To be honest, the 475 is a perfectly serviceable machine. It's the same speed as a Quadra 700 and it can take less VRAM than a 700/900/950, but it'll still output to an 1152x870 display and you can clock them up to 33MHz, and you can add "full" 040s to get the FPU, which isn't beneficial for much, but it might be beneficial for a software dev workflow.
You'll also need to account for an LC-PDS Ethernet card in a 475, which the 700/900/950 have onboard, but those machines also need an AAUI transciever.
Other than that, the advantages of a 900 are that it's got a lot of slots, a higher memory ceiling, and a 5.25 bay, which might have a CD-ROM drive in it. A 475 will be able to use an external scsi cdrom drive, however.
It's pretty hard to go wrong in this era, but what specifically you want can guide what you might look for. Other good machines are the 630-640 series, which has a CD-ROM drive but can only do 832x624 video.
The 650/800 are sort of the successor to the 700, they both support CD-ROM but not all of them have it, they've mostly got onboard Ethernet (there are some 650s without, though) and they have varying CPU configurations, mostly with full 040s.

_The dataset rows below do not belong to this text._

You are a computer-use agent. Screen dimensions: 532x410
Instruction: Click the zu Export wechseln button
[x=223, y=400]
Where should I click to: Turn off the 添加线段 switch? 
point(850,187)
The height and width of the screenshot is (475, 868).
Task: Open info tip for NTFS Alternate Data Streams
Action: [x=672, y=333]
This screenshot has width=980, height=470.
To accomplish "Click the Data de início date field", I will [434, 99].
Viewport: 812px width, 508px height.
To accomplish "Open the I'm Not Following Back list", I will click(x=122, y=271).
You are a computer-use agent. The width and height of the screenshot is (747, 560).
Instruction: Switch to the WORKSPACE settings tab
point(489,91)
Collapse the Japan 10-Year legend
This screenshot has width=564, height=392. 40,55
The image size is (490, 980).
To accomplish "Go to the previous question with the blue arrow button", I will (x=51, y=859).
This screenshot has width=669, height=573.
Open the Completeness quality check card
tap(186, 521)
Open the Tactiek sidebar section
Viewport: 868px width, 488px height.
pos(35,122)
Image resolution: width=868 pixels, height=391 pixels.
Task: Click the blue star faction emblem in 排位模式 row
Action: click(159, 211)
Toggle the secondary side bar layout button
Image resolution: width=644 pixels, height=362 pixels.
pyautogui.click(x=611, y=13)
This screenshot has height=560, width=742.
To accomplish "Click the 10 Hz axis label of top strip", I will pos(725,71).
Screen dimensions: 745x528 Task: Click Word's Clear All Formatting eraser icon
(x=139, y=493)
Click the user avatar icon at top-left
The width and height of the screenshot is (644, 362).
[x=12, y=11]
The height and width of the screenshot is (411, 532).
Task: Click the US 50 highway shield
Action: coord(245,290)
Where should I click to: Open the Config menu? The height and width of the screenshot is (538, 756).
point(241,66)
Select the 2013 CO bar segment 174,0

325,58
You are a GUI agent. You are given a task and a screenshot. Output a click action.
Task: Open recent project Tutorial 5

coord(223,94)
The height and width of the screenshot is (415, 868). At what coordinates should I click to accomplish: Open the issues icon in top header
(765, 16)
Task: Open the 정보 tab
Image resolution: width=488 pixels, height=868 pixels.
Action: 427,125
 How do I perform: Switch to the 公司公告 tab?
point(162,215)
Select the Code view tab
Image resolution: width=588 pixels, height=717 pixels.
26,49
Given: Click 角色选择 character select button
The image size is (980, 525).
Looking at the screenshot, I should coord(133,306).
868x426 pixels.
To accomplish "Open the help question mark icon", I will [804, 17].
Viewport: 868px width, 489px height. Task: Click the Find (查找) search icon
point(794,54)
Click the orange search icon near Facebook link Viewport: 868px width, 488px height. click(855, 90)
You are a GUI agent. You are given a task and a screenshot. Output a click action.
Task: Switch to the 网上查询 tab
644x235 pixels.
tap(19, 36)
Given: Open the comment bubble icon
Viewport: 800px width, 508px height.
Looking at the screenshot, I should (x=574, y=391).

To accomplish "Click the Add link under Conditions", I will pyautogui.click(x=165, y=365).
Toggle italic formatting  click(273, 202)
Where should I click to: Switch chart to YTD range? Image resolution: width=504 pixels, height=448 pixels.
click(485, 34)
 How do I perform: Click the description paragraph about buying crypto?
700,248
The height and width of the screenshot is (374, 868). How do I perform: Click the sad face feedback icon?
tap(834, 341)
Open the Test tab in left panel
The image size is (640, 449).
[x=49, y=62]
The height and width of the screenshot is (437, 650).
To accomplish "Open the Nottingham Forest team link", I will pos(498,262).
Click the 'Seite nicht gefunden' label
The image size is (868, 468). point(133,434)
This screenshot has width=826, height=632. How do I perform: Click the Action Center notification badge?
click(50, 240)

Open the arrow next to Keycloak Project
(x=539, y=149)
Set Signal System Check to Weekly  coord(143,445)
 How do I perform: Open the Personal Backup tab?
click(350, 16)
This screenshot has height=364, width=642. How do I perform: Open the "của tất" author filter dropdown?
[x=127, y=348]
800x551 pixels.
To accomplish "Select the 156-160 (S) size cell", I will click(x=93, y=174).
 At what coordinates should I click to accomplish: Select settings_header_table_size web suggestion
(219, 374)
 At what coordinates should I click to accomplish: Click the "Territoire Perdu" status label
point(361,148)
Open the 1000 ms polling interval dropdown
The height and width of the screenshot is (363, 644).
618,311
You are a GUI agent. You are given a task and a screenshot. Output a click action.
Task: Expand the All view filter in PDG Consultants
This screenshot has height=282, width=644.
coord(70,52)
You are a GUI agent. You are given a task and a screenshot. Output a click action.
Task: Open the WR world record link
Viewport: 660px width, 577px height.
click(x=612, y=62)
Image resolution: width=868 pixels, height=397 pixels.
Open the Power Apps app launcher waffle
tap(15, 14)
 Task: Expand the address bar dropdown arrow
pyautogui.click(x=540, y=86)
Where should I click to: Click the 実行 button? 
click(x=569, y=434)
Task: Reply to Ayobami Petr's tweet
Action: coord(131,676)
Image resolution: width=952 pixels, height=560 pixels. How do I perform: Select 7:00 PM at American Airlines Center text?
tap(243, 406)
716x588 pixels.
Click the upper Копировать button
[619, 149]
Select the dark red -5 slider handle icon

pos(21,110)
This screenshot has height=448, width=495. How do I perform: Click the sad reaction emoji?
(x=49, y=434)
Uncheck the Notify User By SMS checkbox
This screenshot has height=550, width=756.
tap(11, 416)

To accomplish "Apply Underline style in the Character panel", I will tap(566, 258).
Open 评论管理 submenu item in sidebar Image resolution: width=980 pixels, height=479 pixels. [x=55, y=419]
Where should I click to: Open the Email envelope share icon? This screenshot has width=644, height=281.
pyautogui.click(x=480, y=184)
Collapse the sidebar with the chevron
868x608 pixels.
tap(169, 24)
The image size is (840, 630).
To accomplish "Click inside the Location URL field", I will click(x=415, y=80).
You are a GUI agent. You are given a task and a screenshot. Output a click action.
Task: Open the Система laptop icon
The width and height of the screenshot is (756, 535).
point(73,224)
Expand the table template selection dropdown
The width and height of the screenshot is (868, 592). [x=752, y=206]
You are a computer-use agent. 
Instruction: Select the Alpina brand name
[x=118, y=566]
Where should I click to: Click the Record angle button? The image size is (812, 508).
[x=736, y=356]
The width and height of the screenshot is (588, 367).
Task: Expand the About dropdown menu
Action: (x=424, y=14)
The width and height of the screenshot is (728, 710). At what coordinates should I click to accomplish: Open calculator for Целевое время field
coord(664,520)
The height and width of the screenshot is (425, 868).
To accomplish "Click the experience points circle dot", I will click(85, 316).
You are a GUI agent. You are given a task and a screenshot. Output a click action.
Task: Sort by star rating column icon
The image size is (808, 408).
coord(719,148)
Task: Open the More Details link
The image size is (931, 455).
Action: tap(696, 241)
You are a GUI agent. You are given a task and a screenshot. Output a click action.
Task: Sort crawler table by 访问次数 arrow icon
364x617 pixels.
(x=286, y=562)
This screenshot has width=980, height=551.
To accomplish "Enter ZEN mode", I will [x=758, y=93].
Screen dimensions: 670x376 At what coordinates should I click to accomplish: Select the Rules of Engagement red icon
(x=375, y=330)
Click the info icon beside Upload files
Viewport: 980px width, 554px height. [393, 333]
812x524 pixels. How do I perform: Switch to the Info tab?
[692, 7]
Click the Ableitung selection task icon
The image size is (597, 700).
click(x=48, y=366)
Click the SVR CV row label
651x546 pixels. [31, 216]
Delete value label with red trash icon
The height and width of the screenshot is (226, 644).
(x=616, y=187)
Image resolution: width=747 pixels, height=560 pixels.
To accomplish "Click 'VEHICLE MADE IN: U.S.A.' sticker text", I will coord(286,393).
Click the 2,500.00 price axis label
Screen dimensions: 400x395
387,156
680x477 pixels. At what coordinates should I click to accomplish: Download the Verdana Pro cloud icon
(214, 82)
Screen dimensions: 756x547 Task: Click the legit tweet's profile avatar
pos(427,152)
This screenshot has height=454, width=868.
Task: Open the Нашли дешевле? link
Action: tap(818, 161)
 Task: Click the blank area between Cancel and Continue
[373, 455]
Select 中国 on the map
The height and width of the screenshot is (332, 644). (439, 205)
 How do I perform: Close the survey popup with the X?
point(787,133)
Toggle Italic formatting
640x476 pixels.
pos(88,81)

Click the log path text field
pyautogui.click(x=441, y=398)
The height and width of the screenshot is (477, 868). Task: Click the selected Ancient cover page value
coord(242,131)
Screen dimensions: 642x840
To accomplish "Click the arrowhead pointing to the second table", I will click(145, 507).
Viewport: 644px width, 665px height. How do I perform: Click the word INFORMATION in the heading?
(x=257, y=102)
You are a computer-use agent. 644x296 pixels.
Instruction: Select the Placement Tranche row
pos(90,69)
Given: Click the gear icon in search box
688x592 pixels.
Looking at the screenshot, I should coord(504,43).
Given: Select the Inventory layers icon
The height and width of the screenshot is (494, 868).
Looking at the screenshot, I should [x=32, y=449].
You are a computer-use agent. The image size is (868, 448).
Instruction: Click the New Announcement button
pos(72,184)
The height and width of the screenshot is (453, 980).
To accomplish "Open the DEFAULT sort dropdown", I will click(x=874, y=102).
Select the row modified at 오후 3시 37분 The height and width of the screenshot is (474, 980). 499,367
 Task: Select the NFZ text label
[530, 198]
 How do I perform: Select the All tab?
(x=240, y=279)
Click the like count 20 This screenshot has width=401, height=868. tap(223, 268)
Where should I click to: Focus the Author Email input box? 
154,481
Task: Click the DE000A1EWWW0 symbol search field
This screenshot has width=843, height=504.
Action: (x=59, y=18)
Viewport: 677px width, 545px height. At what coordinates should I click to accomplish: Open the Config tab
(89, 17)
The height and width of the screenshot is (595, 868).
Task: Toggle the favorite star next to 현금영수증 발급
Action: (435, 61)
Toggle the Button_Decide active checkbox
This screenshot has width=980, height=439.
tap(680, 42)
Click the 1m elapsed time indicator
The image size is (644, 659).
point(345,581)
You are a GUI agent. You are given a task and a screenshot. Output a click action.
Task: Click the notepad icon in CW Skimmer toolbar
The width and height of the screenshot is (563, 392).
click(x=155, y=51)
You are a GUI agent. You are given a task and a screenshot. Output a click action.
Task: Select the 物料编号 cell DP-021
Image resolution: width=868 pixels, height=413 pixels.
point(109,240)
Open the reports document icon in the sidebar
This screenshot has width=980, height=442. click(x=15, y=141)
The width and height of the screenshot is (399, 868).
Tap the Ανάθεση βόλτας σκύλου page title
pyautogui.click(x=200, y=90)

The 840 is also good, slightly faster stock CPU than the others, but it lacks the 950's RAM ceiling and the 800's memory interleaving, so if you want a top end machine, picking the one whose particular go-fast stripes match what you want to do.
Overall, of that group, my recommendation probably falls to the 475, provided you either don't need or can budget for adding things you want to it. (ethernet, CD-ROM in particular)
If you don't clock it or accelerate it you'll wait longer for, like, builds, or other "compute job" types of things, but day-to-day I don't know that i think you'll notice the difference between 25 and 33MHz, especially in system 7 and especially if you aren't multi-tasking or running background work like a chat or IM client. (For example, I had an 840av in 2002 or so I was using as my daily internet system, with 64-72ish megs of RAM. I probably benefited over a 25-33MHz system because I was running AIM and Outlook Express in the background most of the time.)